## Task prompt
Return the data below line for line without any change, and leave the pictures out.

## Items
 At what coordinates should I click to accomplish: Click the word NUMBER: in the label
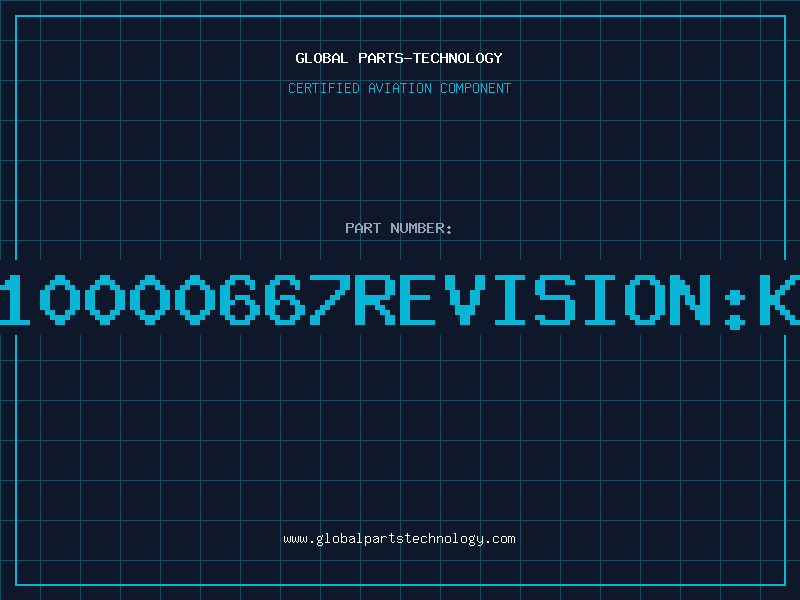422,228
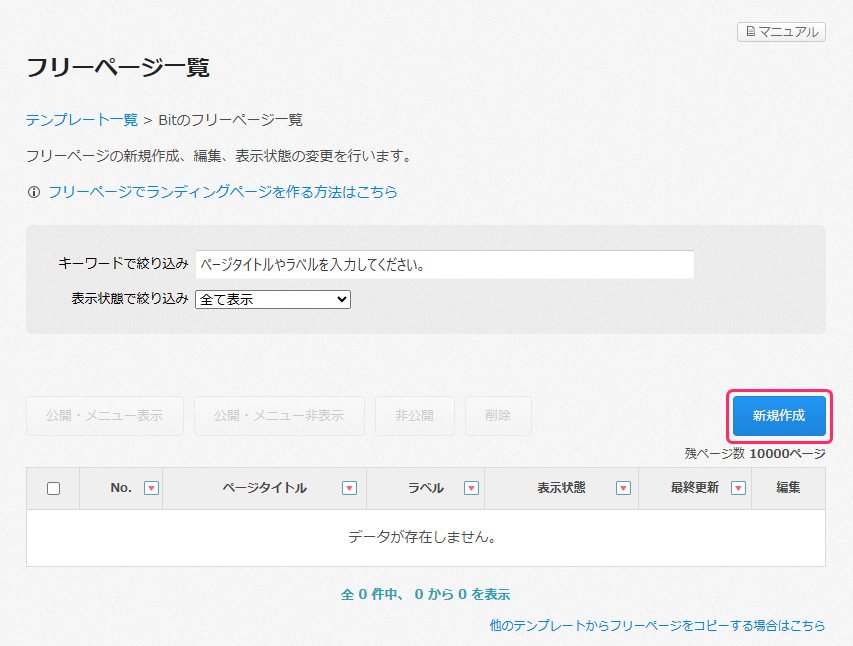This screenshot has height=646, width=853.
Task: Open the マニュアル button at top right
Action: pyautogui.click(x=781, y=32)
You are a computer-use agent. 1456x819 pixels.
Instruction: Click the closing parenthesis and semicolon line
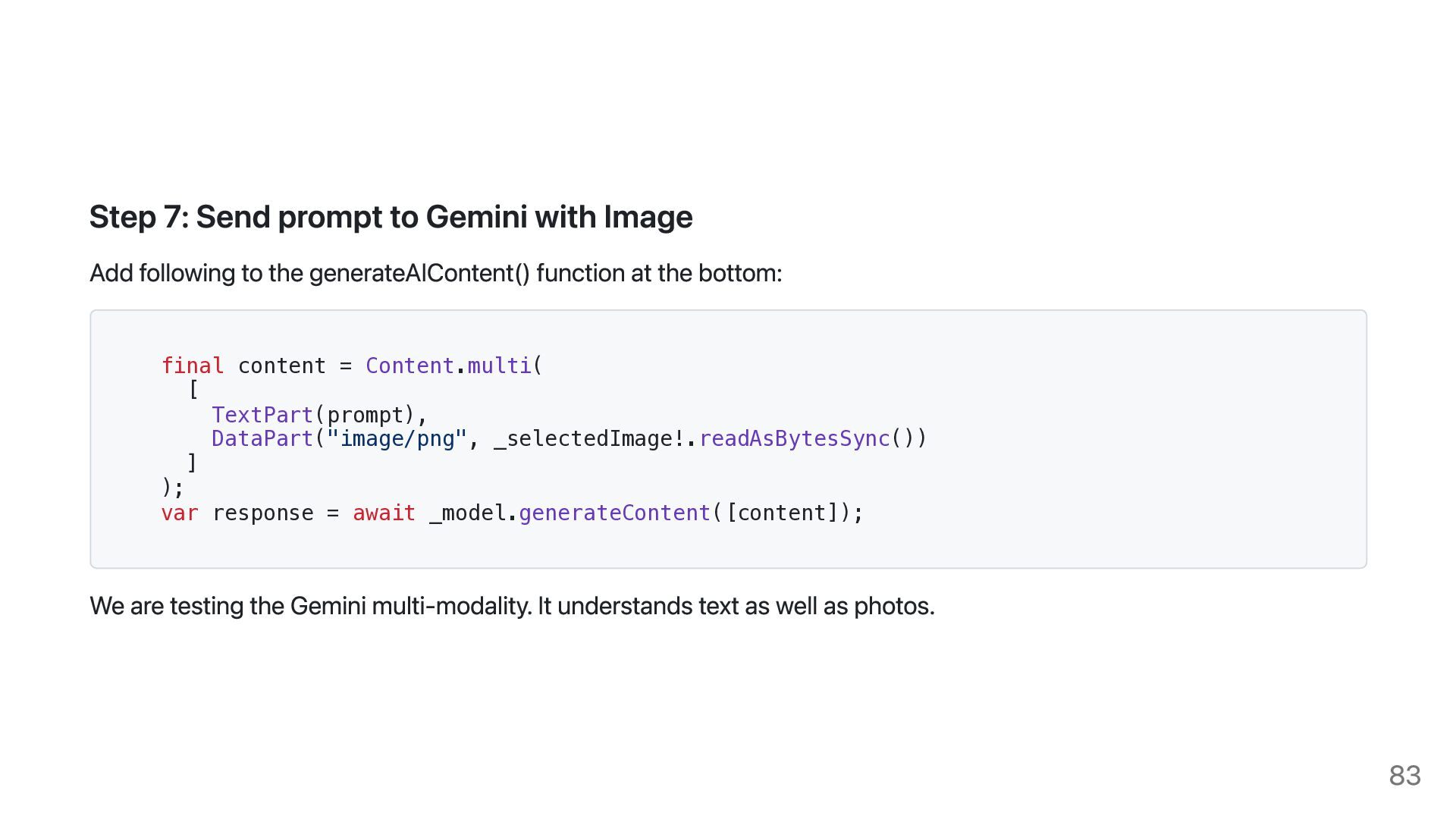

## Exercise result
 At what coordinates should I click to accomplish: Click the word NUMBER: in the label
422,228
This screenshot has height=646, width=853.
Task: Open the マニュアル button at top right
Action: pyautogui.click(x=781, y=32)
You are a computer-use agent. 1456x819 pixels.
Instruction: Click the closing parenthesis and semicolon line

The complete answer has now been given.